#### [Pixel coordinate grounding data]
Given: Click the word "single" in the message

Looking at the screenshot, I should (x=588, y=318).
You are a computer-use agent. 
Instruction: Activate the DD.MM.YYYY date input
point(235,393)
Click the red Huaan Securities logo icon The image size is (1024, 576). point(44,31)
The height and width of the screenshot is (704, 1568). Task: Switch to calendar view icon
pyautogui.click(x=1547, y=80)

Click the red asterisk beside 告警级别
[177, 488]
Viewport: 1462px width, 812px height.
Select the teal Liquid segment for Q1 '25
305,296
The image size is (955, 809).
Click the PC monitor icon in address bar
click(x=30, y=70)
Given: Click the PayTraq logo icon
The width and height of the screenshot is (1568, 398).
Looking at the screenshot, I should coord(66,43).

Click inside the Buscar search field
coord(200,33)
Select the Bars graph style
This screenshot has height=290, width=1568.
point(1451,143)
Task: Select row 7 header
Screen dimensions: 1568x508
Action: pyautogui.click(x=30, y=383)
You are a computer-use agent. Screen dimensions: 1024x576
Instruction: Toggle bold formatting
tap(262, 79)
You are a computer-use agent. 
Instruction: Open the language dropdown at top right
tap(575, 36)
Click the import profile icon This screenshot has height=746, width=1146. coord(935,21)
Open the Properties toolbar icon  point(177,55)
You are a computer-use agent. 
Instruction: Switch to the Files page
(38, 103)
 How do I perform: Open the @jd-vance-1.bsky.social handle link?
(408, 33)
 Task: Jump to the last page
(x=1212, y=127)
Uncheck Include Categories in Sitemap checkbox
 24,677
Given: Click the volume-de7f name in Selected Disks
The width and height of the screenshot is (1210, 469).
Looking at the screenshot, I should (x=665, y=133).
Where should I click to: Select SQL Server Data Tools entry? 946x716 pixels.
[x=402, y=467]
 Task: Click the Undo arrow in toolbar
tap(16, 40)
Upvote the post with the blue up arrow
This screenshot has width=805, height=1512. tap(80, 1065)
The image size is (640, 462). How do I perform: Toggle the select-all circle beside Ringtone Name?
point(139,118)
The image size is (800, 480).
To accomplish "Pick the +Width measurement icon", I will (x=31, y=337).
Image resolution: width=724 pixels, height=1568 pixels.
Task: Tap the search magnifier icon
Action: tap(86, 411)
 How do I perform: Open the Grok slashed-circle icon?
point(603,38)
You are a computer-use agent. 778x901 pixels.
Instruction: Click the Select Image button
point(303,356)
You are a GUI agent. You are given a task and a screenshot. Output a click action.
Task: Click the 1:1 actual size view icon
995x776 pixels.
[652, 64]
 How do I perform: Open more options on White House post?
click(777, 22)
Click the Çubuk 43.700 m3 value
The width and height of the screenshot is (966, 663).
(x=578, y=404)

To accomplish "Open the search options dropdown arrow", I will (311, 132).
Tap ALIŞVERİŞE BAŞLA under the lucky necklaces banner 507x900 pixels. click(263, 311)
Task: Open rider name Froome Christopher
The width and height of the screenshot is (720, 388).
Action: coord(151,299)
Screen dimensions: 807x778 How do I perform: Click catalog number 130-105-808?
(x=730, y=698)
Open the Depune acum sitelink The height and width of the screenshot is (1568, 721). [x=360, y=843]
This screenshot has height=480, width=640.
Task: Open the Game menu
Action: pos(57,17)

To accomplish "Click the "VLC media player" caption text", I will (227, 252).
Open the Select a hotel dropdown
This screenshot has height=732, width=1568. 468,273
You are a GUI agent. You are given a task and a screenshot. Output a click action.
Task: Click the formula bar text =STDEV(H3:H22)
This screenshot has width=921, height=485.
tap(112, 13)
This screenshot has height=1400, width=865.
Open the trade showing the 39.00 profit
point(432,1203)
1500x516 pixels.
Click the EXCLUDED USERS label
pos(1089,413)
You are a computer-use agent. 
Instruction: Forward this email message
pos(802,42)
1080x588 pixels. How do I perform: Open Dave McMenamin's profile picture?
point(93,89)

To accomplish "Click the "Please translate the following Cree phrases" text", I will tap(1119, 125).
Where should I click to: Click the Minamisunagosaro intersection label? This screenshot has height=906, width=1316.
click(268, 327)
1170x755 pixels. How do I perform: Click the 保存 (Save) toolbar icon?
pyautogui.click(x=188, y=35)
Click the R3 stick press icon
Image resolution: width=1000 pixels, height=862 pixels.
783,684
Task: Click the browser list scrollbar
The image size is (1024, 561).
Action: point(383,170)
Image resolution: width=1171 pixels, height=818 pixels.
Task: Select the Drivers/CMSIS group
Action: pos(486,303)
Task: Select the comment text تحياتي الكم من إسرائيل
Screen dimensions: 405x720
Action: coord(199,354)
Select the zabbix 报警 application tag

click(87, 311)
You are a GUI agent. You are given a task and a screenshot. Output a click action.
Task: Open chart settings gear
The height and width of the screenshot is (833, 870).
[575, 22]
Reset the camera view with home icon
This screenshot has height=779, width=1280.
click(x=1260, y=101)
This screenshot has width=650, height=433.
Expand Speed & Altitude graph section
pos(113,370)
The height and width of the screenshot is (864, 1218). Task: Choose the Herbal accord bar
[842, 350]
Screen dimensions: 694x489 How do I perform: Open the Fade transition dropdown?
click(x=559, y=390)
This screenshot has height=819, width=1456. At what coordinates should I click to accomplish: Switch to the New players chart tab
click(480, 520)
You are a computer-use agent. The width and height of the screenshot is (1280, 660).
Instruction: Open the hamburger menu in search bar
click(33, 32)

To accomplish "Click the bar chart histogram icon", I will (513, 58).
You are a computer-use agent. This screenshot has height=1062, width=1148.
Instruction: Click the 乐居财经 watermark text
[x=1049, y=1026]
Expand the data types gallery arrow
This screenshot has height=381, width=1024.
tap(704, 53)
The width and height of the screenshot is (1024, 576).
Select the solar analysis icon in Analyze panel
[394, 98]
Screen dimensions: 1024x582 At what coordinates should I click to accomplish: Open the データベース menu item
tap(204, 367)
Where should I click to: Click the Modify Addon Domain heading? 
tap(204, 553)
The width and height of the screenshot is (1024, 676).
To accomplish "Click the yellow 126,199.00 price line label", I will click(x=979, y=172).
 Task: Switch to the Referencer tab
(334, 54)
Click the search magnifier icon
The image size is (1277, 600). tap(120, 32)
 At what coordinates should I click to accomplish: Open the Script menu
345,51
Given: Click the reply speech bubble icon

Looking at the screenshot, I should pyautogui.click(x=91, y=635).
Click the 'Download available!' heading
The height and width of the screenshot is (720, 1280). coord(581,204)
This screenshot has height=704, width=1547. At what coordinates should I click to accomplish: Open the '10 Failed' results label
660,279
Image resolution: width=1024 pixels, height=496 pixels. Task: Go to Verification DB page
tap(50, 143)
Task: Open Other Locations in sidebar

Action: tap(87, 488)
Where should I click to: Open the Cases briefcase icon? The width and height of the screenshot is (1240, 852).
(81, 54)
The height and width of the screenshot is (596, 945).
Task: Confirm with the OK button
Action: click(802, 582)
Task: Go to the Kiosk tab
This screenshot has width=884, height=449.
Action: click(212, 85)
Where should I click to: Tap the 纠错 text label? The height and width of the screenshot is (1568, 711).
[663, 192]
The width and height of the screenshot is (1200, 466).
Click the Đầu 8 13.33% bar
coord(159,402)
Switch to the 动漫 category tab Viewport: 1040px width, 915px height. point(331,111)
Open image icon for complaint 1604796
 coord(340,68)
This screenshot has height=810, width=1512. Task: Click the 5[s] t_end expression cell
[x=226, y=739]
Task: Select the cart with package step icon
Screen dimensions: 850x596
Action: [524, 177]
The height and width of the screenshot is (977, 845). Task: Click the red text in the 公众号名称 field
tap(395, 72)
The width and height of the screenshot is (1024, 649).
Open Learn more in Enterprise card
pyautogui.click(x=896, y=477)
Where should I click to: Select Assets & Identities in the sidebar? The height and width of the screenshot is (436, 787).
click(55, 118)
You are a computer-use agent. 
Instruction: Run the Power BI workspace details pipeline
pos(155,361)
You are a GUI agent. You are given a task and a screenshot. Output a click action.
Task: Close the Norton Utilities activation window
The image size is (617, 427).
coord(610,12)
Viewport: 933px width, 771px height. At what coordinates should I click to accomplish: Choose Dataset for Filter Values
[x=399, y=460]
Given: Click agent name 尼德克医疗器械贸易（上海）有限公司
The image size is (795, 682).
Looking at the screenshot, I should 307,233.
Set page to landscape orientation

#### [TASK TO CARRY OUT]
Of the lines above, retype only those from the line containing "Instruction: Click the 乐居财经 watermark text" through the line containing "The width and height of the screenshot is (1024, 576).", including both, exactly.

#### [TASK RESULT]
Instruction: Click the 乐居财经 watermark text
[x=1049, y=1026]
Expand the data types gallery arrow
This screenshot has height=381, width=1024.
tap(704, 53)
The width and height of the screenshot is (1024, 576).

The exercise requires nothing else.